A very exciting result of the incredible performance that Triton achieves, is the ability to fuse NN operations such as Matrix Multiply + LeakyReLU + Batch Norm. Previously, you needed to rely on cuBLAS for fast hand-written Matrix Multiply kernels, and then your LeakyReLU would need to read that result out of memory, and then your Batch Norm would read the LeakyReLU out of memory again.
The ability to write very fast kernels, and especially being able to fuse them together, to avoid unnecessary memory round-trips is a big deal!
> Previously, you needed to rely on cuBLAS for fast hand-written Matrix Multiply kernels, and then your LeakyReLU would need to read that result out of memory,
> PS: The name Triton was coined in mid-2019 when I released my PhD paper on the subject (http://www.eecs.harvard.edu/~htk/publication/2019-mapl-tille...). I chose not to rename the project when the Triton inference server came out a year later since it's the only thing that ties my helpful PhD advisors to the project.
Are we sure that marketing article was not changed after the fact? The Nvidia Triton Release notes show 'Starting in release 20.03, TensorRT Inference Server is now called Triton Inference Server.' [0]

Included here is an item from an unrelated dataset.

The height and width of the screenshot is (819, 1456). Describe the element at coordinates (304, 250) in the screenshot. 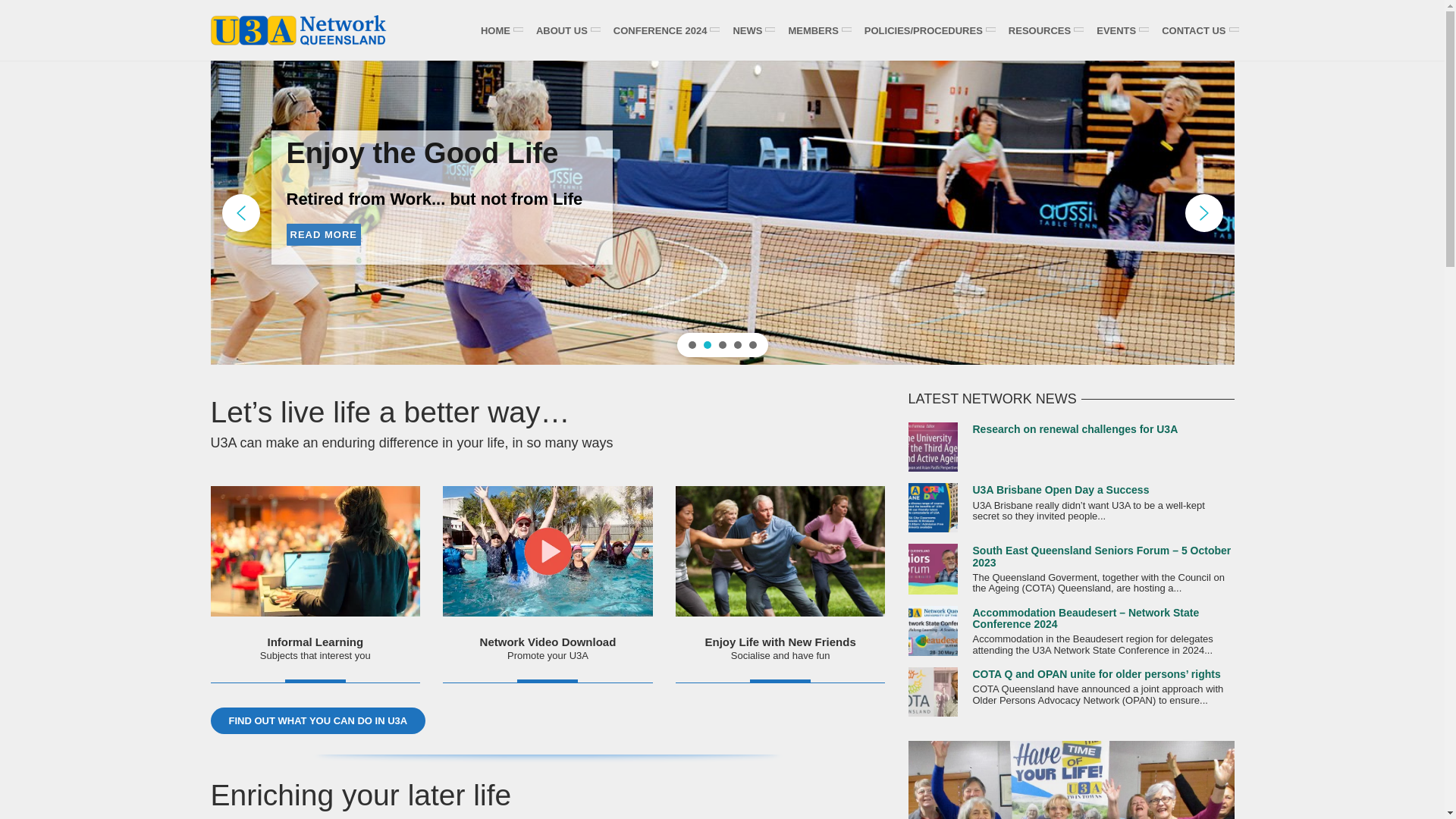

I see `'READ MORE'` at that location.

It kind of looks like the article just changed the heading later since in the article the docker images they refer to etc. are all still called 'tensorrtserver' which was the project's name before they changed naming in Release 20.03.
The OpenAI-Triton Author says on reddit: 'You can also look at the github history and you will see that there is no mention of the "Triton inference server" up until version 2.0, which wasn't out in 2019 (I ran `git reset --hard v1.9.0 ; grep -ir "triton" .`)' [1]
Also clashed with Triton[0], a demoscene group famous for its Crystal Dreams 2 demo, which featured zooming mandlebrot on 386 PC https://youtu.be/BLMUfBikxTY?t=182
My first thought exactly. This will cause nothing but confusion and Triton (the inference server) is well integrated into the space.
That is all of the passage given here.